[Passage provided Boundary: Start]

The Mediterranean is the birthplace of ancient peoples and cultures, but has it acted as a bridge or a barrier in the genetic history of northern and southern populations? Gene flow and population structure on the north and south shores of the Mediterranean form the basis of the work published recently by the Human Population Genetics research group, directed by Pedro Moral of the Department of Animal Biology at the University of Barcelona.
The research, published in two separate articles in BMC Evolutionary Biology and the American Journal of Physical Anthropology, covers one of the widest geographical areas and most diverse population samples studied to date in the Mediterranean region and reveals differences in the genetic structure of the populations inhabiting the north and south shores.

[Passage provided Boundary: End]
[Records shown Boundary: Start]

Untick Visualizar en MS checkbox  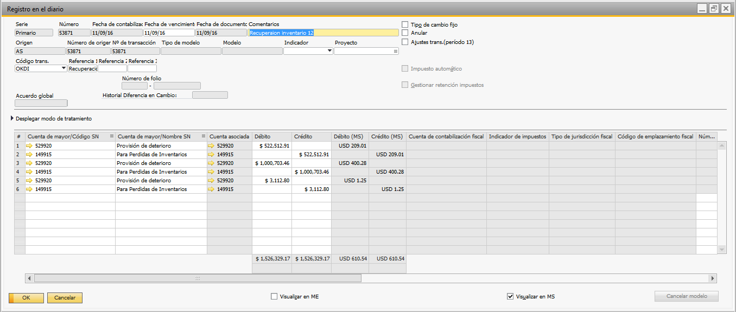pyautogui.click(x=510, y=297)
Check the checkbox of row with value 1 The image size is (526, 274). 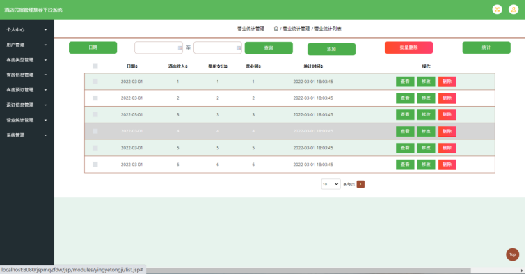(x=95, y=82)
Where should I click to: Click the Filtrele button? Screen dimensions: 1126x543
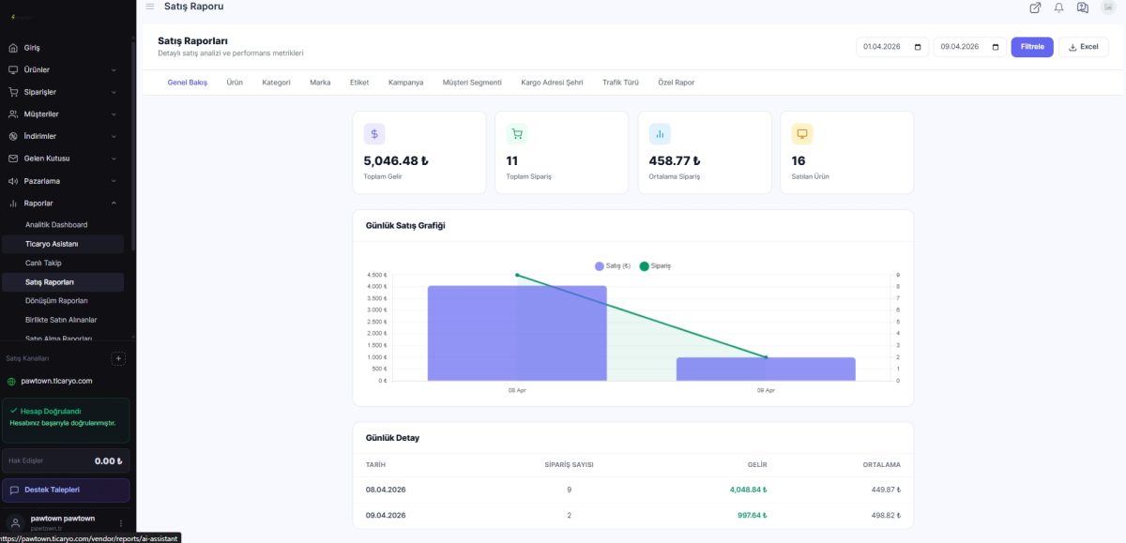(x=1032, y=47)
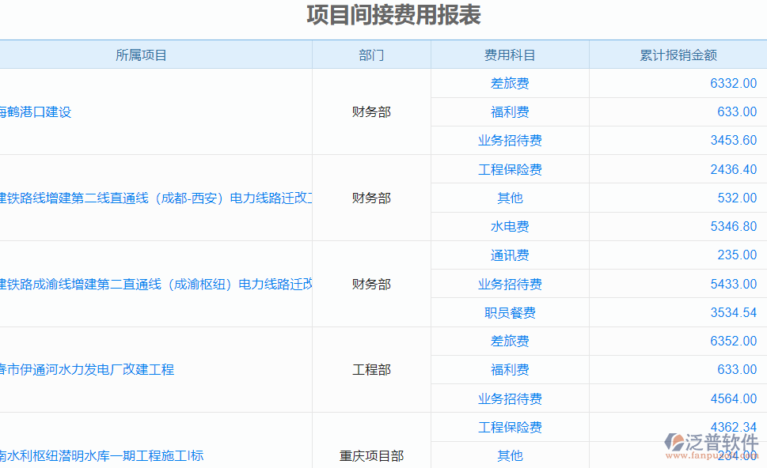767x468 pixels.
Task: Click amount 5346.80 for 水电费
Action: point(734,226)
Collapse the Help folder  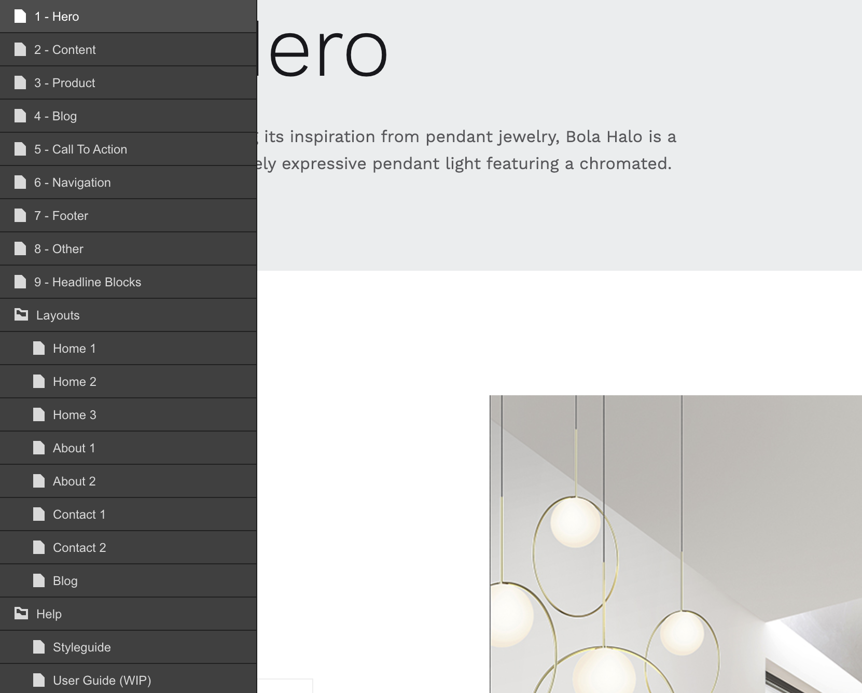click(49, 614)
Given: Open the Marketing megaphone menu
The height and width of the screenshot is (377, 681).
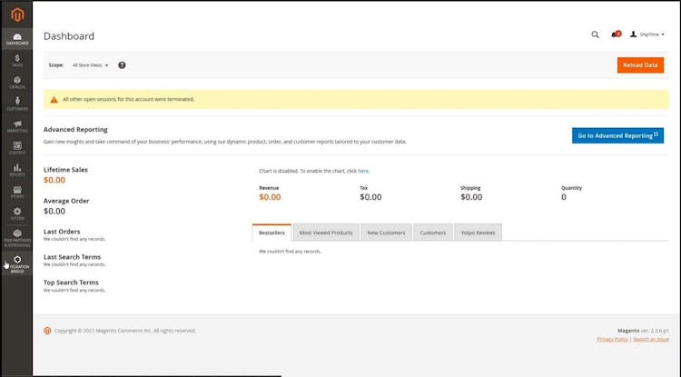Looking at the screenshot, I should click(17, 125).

[Records shown Boundary: End]

Instructions for the task — Please give the name of the person who directs the research group in the Mediterranean genetics passage.

Reply — Pedro Moral